Lihat ke Halaman Asli

Sungkowo

TERVERIFIKASI

guru

Gemblong, Lompong, dan Rebung, Semangat Desa yang Menjawab Kerinduan Urban

Diperbarui: 28 Februari 2022   10:50

Kompasiana adalah platform blog. Konten ini menjadi tanggung jawab bloger dan tidak mewakili pandangan redaksi Kompas.

Rebung atau tunas bambu muda.| Sumber: SHUTTERSTOCK/Linda Mjj via Kompas.com

Tiga produk kearifan lokal yang disebut dalam judul catatan ini, sebagian besar orang sudah mengenalnya. Apalagi yang berlatar belakang dari kehidupan desa. Anda sudah mengenalnya, bukan? Tapi, izinkan saya sekadar mencatatkan.

Dalam Kamus Besar Bahasa Indonesia (KBBI), yang dimaksud gemblong adalah penganan yang dibuat dari ketan yang dibentuk bulat lonjong, digoreng, dan dilumuri dengan gula; penganan yang dibuat dari singkong kukus, ditumbuk halus diberi garam, diratakan pada daun pisang kemudian digulung, setelah agak dingin dipotong-potong, dimakan dengan kelapa parut.

Gemblong yang dibuka dari pembungkusnya, daun pisang. (Sumber: Dokumentasi pribadi)

Sementara itu, lompong yang merupakan istilah bahasa Jawa, yang dalam bahasa Indonesia disebut talas memiliki arti tumbuhan berumbi, daun muda dan tangkai mudanya dapat disayur, umbinya menjadi makanan pokok di Irian; keladi; Colocasia esculenta.

Selanjutnya, rebung adalah anak (bakal batang) buluh yang masih kecil dan masih muda, biasa dibuat sayur. Buluh sinonim dengan bambu; aur (banyak macamnya, seperti bambu apus, bambu betung, dan bambu duri.

DATA TUGAS:

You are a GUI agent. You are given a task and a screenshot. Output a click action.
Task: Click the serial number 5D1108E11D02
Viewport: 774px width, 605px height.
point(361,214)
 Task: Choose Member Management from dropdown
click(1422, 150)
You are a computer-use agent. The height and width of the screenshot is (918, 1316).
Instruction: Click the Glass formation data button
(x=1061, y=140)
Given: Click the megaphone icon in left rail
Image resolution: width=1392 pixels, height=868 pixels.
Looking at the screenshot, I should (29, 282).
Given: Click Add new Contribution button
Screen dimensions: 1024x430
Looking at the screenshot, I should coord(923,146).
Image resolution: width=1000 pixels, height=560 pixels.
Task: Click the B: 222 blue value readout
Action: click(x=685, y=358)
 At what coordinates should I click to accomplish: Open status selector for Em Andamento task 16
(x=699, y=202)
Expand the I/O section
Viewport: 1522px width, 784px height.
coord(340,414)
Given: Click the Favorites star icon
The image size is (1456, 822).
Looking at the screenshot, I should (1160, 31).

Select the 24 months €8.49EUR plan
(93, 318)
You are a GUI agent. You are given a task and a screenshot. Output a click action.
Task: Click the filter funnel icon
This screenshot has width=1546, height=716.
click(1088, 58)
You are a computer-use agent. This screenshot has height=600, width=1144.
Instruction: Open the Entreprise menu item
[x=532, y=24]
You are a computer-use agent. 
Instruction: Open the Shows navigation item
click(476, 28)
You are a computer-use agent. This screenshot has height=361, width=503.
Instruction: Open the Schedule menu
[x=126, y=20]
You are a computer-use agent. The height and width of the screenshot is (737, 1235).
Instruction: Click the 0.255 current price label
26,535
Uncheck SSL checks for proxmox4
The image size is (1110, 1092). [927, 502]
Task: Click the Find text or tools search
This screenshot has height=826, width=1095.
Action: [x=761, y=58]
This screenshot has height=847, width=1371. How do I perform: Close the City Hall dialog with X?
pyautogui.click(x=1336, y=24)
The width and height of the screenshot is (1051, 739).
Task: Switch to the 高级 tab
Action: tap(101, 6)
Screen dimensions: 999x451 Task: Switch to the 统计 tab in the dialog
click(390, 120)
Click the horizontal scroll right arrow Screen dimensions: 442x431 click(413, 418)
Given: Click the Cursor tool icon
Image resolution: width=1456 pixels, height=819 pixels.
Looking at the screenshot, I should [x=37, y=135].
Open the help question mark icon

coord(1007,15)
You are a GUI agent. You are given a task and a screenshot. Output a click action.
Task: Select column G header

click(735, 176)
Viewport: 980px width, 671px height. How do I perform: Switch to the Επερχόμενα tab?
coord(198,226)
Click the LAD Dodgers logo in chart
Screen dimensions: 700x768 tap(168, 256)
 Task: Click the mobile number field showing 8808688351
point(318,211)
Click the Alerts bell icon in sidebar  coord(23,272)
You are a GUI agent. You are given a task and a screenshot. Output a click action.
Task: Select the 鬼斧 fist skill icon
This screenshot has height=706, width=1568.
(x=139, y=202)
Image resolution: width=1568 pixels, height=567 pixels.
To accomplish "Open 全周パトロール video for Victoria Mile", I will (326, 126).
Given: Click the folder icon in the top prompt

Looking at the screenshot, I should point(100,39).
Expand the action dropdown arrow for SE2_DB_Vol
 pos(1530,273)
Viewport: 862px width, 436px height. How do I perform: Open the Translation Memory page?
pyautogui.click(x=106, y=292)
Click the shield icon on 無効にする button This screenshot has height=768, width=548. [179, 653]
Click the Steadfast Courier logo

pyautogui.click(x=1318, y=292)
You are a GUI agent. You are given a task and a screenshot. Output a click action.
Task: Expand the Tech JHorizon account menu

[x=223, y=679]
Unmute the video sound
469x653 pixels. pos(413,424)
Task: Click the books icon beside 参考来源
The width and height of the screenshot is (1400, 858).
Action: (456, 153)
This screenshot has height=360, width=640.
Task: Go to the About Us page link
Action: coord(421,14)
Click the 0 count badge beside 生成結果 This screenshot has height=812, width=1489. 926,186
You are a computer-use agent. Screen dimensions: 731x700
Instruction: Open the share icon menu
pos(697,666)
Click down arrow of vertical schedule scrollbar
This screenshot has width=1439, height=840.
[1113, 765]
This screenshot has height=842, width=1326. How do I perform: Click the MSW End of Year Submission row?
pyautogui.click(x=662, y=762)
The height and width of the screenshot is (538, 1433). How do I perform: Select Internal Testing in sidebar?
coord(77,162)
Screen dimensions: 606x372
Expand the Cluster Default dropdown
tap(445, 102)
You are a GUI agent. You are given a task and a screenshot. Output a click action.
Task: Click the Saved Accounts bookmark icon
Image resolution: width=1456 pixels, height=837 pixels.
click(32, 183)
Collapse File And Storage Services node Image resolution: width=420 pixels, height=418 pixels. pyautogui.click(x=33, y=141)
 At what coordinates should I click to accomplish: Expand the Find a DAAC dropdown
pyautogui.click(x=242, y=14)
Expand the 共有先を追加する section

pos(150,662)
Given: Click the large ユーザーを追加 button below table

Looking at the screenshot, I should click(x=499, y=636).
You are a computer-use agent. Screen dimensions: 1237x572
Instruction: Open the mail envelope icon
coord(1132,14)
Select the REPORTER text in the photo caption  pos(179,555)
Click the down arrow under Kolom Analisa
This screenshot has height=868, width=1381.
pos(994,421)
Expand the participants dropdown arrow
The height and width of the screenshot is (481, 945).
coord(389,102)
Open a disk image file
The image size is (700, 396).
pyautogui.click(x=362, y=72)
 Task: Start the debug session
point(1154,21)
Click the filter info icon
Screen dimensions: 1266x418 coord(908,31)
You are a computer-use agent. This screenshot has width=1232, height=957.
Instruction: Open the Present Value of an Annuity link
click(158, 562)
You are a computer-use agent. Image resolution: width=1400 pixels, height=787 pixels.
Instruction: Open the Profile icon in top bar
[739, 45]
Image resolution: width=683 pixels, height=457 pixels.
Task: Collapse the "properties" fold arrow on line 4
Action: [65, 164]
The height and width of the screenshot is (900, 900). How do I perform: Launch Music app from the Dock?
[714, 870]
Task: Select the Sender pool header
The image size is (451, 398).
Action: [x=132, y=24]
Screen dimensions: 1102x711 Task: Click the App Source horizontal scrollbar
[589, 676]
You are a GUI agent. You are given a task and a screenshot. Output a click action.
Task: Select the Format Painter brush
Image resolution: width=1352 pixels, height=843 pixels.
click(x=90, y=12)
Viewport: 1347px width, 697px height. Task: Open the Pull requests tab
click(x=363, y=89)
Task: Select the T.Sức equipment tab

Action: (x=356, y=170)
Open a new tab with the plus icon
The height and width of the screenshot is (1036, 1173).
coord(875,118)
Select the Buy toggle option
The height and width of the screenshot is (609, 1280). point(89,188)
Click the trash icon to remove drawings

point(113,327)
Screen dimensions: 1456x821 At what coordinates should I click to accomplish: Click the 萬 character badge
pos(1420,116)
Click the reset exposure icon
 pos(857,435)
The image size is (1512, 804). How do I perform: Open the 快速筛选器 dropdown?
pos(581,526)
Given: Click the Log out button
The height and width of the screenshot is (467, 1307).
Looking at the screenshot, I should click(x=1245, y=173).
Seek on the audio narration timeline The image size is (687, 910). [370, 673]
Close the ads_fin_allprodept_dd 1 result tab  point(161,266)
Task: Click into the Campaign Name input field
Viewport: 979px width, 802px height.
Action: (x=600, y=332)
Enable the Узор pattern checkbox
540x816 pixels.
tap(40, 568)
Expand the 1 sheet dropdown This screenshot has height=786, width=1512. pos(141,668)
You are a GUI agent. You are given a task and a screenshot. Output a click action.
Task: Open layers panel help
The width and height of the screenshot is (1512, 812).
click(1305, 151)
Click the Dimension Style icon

YANG PERLU DIKERJAKAN:
[A] Kutip dari artikel tentang gemblong, lompong, dan rebung seluruh bagian mulai dari "Lihat ke Halaman" sampai ke "pandangan redaksi Kompas.".
[B] Tolong cetak ulang baris-baris data tanpa perubahan, mulai dari awal data sampai ke baris yang memuat "(x=1061, y=140)", dan baris tersebut ikut disertakan. Tampilkan baris-baris itu saja.

JAWABAN TIAP TUGAS:
[A]
Lihat ke Halaman Asli

Sungkowo

TERVERIFIKASI

guru

Gemblong, Lompong, dan Rebung, Semangat Desa yang Menjawab Kerinduan Urban

Diperbarui: 28 Februari 2022   10:50

Kompasiana adalah platform blog. Konten ini menjadi tanggung jawab bloger dan tidak mewakili pandangan redaksi Kompas.

[B]
You are a GUI agent. You are given a task and a screenshot. Output a click action.
Task: Click the serial number 5D1108E11D02
Viewport: 774px width, 605px height.
point(361,214)
 Task: Choose Member Management from dropdown
click(1422, 150)
You are a computer-use agent. The height and width of the screenshot is (918, 1316).
Instruction: Click the Glass formation data button
(x=1061, y=140)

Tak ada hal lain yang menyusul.